The problem: Please print every item below word for word, leaving the pictures out.

Item coordinate data:
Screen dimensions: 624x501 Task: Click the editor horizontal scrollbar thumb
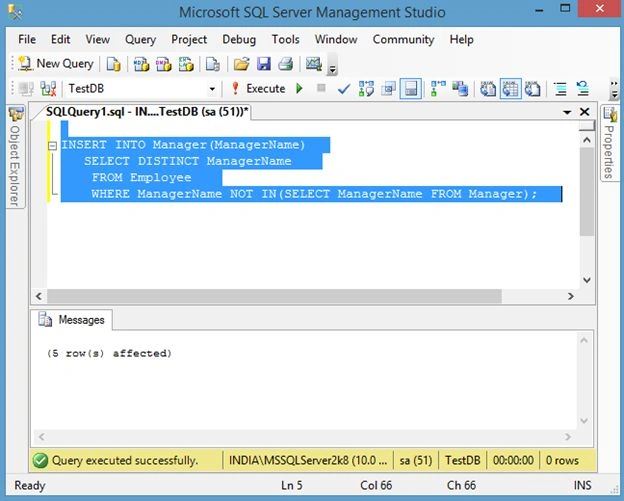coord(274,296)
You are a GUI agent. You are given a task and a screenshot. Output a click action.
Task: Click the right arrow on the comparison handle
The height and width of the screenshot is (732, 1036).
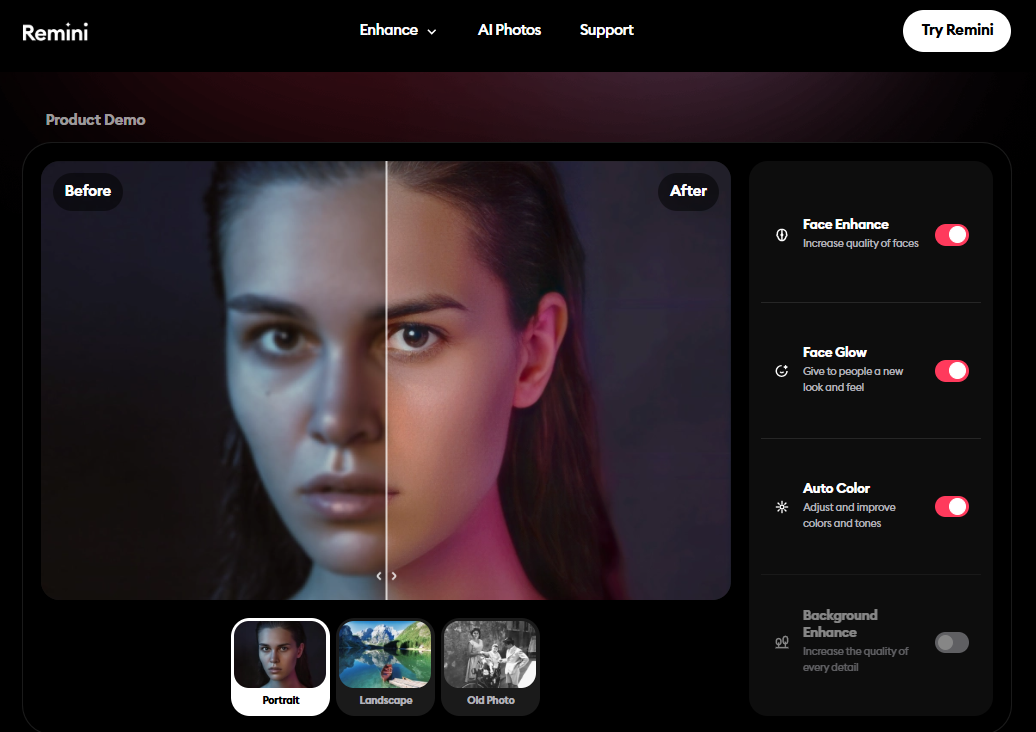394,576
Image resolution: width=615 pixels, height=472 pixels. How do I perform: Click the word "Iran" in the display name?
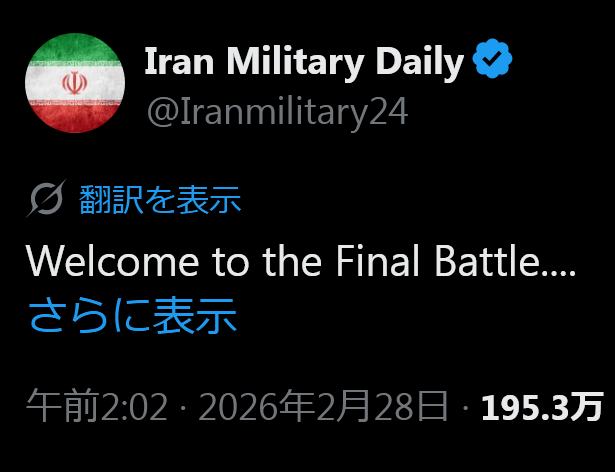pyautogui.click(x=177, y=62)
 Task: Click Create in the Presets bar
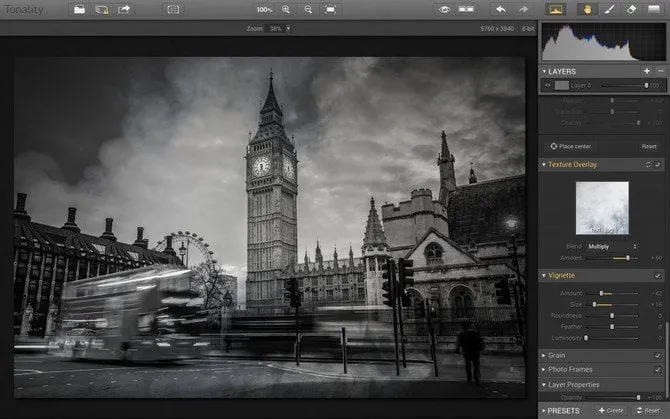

Solution to this problem:
Screen dimensions: 624x501 Task: Click the editor horizontal scrollbar thumb
coord(274,296)
You are a GUI agent. You are given a task and a screenshot. Output a click action.
Task: Click the right arrow on the comparison handle
The height and width of the screenshot is (732, 1036).
394,576
Image resolution: width=615 pixels, height=472 pixels. How do I perform: Click the word "Iran" in the display name?
pyautogui.click(x=177, y=62)
 Task: Click Create in the Presets bar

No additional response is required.